Dr WOODRUFF (Franklin) - I want to echo the sentiments that Ms Johnston spoke of just then. It is very distressing to have spent some two days speaking on this bill. This bill has been a really long time coming. It has been years. In fact, the whole time since I have been in Parliament, since 2015, I have been waiting for this amendment bill to be tabled. It has been the most discussed bill in the community in my history and knowledge of being a member of the Tasmanian community and a member of the parliament.
Here we are today and it is distressing, on behalf of the community sector and people who work every day with people who are enmired in gambling addiction, and their families and all the neighbourhood centres, and all the other community groups who deal with all the other people around them who are affected.

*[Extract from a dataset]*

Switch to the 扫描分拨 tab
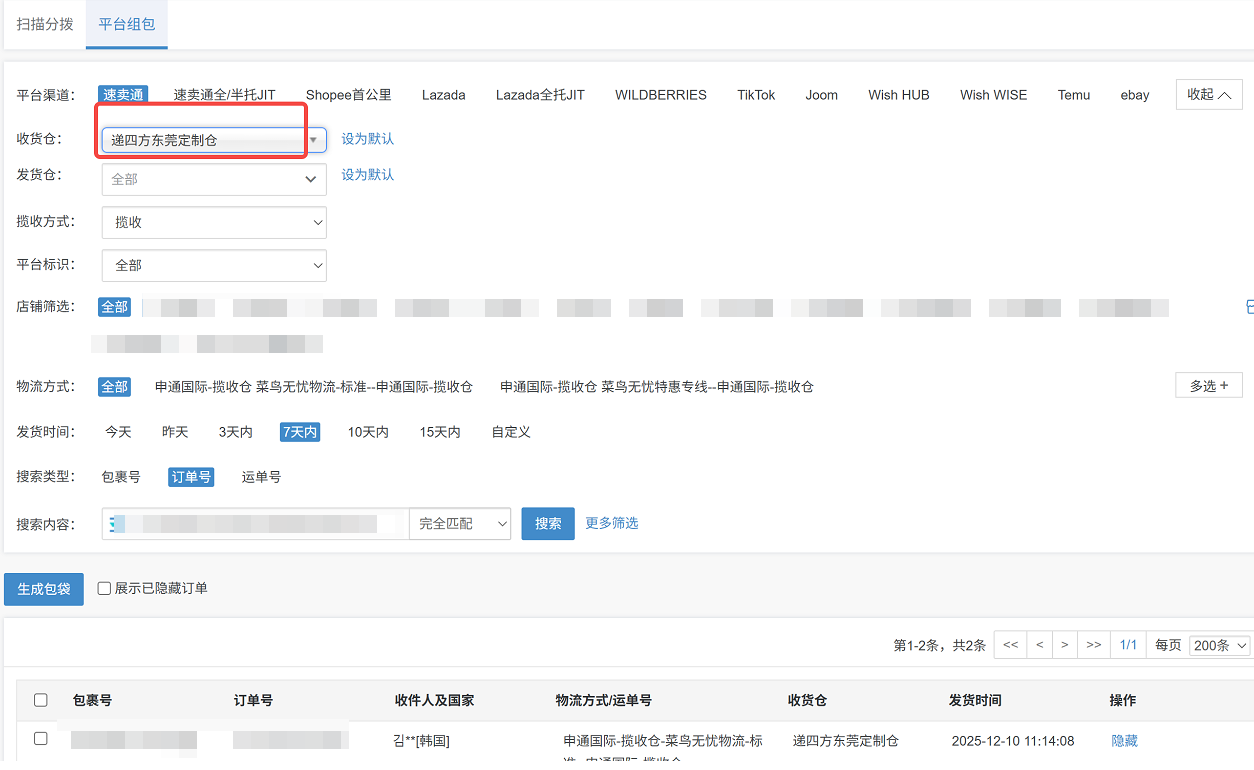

To hear the evidence that we presented on behalf of the people who made very passionate submissions to multiple stages of the draft bill, to hear their words being talked of through our mouths as being morally superior and somehow on a moral grandstand, as though it is sanctimonious to keep reminding members of the Labor and the Liberal Party of the public interest test. That should have been put first and foremost in front of every single clause of this bill and yet, at every point, it was put to the end. What we looked at was fundamentally where we have ended up - a deck that has now been fully loaded in the favour of Federal Hotels.
The two parties have lined up in 43 divisions that we called, Labor and the Liberals stood together and voted 43 times against some important amendments, not to get rid of the bill but to make that bill a little bit less harmful for people who sit stuck in chairs continuing every single day to spend their money and put it down the drain when they do not want to. There were opportunities 43 times to not just do what the people who have made submissions in Tasmania but also the psychologists, the academics who have been working in gambling addiction, the economists and the multiple parliamentary inquiries. The spirit of the Tasmanian people in the late 1960s when this was for the very first time a spectre on the horizon of something awful that could come to Tasmania, people were incredibly clear and they have never changed in their clarity, that we do not want poker machines in pubs and clubs.
The Greens and Ms Johnston, we have done what we can to put those views on the table. Those words will now sit in Hansard. We just hope that at a future time there is a government that is able to do something to unstitch what, just at this point in time, looks like a forever commitment by the Labor and Liberal parties to put the interests of Federal Hotels and the THA ahead of disadvantaged Tasmanians.